Trevor P. Castor, Ph.D., founder, president, and CEO of the pharmaceutical company Aphios

“We realized early on that, in order to solve the problems of cancer and aging, we have to look to nature, marine organisms, and terrestrial plants that have learned how to control cell growth and cancerous mutation, often living for hundreds to thousands of years,” said Trevor P. Castor, Ph.D., founder, president, and CEO of Aphios, who also shares Alexander’s and Carpenter’s 2018 and 2020 patents on bryostatin for the treatment of transplantation injury. “Steve’s discovery has allowed us to expand our reach to assist in the cure of critical diseases and to meet high medical needs, such as kidney transplantation. My dad died of kidney failure, so it’s a very personal issue for me. We’re also working together on a whole new set of strategies for other transplants, as well as advanced therapies for Alzheimer’s disease.”

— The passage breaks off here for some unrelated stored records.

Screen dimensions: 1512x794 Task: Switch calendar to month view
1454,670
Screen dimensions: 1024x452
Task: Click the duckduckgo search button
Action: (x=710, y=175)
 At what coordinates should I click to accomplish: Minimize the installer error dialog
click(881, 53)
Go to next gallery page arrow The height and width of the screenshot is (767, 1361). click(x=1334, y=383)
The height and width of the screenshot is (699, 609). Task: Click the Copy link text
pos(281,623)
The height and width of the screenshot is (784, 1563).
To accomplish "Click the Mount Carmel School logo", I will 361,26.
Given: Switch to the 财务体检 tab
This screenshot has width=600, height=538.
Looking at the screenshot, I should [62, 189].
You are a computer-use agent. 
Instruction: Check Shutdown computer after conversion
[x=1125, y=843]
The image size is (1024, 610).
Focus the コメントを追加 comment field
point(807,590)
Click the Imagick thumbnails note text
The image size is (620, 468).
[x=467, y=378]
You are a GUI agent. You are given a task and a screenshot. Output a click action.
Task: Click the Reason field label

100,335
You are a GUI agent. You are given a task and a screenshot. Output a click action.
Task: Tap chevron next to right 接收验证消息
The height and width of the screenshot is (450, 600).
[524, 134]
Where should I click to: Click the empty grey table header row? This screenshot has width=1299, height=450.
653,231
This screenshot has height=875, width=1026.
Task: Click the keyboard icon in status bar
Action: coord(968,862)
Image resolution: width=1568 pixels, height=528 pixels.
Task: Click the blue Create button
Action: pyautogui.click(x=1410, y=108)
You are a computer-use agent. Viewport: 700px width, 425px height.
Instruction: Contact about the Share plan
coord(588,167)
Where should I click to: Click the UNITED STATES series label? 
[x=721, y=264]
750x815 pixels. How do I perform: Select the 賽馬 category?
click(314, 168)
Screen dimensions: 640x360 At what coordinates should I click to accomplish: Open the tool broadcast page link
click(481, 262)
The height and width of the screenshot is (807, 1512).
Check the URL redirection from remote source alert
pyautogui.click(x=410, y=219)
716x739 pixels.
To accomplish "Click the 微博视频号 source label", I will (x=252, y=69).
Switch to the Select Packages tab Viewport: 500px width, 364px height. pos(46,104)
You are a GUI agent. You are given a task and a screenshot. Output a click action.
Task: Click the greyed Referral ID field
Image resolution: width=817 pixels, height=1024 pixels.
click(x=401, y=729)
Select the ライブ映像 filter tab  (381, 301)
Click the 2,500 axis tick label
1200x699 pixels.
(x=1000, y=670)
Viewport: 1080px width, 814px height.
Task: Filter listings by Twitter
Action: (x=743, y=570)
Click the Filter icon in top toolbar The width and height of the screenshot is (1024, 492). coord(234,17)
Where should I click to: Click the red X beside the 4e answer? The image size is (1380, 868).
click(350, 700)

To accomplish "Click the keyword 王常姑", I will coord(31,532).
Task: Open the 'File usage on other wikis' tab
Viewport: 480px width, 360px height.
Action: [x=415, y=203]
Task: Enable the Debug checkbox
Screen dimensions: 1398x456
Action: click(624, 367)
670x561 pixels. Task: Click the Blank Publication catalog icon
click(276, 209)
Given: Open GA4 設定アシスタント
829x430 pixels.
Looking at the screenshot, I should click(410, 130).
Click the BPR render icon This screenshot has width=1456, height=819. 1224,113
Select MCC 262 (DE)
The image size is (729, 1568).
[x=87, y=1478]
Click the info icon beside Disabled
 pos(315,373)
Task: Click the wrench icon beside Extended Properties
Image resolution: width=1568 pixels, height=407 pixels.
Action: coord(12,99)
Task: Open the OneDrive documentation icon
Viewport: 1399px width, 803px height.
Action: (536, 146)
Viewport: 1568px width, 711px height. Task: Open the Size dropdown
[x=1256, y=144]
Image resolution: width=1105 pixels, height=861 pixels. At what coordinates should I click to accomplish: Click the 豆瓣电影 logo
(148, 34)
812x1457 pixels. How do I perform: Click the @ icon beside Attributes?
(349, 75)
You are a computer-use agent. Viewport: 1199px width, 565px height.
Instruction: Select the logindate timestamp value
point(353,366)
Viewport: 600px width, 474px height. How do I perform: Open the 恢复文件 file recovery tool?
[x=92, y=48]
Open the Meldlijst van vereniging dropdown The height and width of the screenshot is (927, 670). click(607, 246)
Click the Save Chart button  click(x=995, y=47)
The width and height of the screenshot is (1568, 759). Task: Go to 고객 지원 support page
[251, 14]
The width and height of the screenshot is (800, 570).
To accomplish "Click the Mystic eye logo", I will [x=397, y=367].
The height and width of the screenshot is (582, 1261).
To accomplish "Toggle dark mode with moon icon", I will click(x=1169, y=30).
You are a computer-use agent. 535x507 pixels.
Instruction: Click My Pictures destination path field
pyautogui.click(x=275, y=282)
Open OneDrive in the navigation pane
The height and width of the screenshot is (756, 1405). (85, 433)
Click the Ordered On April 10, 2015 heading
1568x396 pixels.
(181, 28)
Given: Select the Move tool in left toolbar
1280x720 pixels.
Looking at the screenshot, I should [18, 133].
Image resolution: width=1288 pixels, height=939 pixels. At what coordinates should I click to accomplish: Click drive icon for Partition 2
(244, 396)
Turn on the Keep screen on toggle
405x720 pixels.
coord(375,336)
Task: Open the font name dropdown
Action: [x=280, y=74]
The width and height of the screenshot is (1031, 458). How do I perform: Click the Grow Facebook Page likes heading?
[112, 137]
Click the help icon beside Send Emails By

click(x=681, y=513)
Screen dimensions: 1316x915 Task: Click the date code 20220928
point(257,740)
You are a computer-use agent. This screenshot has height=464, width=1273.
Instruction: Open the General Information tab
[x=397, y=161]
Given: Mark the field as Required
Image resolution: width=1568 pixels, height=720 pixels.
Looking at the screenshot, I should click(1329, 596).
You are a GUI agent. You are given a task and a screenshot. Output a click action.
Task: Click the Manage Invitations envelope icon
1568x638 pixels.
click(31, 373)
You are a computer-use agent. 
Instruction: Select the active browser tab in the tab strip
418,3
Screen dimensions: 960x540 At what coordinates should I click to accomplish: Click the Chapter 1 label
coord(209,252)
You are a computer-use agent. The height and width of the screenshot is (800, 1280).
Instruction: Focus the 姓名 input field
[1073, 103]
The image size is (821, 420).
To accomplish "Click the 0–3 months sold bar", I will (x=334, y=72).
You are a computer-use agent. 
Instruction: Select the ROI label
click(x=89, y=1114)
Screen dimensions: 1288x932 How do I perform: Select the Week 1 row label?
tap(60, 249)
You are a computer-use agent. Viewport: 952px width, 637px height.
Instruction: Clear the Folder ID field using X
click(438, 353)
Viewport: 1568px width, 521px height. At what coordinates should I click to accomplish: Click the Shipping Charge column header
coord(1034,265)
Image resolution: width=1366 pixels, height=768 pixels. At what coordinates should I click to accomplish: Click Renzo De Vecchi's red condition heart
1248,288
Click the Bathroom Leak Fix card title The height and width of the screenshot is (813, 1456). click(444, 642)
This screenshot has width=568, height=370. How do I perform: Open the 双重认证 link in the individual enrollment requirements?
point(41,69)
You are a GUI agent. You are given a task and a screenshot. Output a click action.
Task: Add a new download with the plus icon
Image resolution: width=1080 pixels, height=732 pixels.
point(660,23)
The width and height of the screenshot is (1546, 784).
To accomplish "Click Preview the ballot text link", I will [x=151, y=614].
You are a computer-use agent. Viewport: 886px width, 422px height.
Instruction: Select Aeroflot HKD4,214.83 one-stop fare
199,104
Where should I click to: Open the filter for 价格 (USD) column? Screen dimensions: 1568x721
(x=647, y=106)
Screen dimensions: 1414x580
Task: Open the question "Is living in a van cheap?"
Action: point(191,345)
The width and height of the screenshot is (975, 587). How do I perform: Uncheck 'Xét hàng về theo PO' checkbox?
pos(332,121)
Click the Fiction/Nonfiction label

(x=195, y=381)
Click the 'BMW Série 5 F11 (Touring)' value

Along with his LSU Health Shreveport colleague Ricardo Costa, Ph.D., a bioengineer, Alexander recently formed a company, Arganum Transplant Solutions, and won the Louisiana Startup Prize, which matches innovative companies with potential investors and funding.

“Our goal at Arganum Transplant Solutions is to positively impact the lives of millions of transplant patients by providing an all-natural solution that significantly improves outcomes while reducing medical costs,” Costa said. “The Louisiana Startup Prize is a fantastic competition that has connected us with experts on intellectual property, marketing, and business management as well as investors and healthcare experts. Our goal is to perform the first tests in humans in 2022 and bring our product to market shortly thereafter.”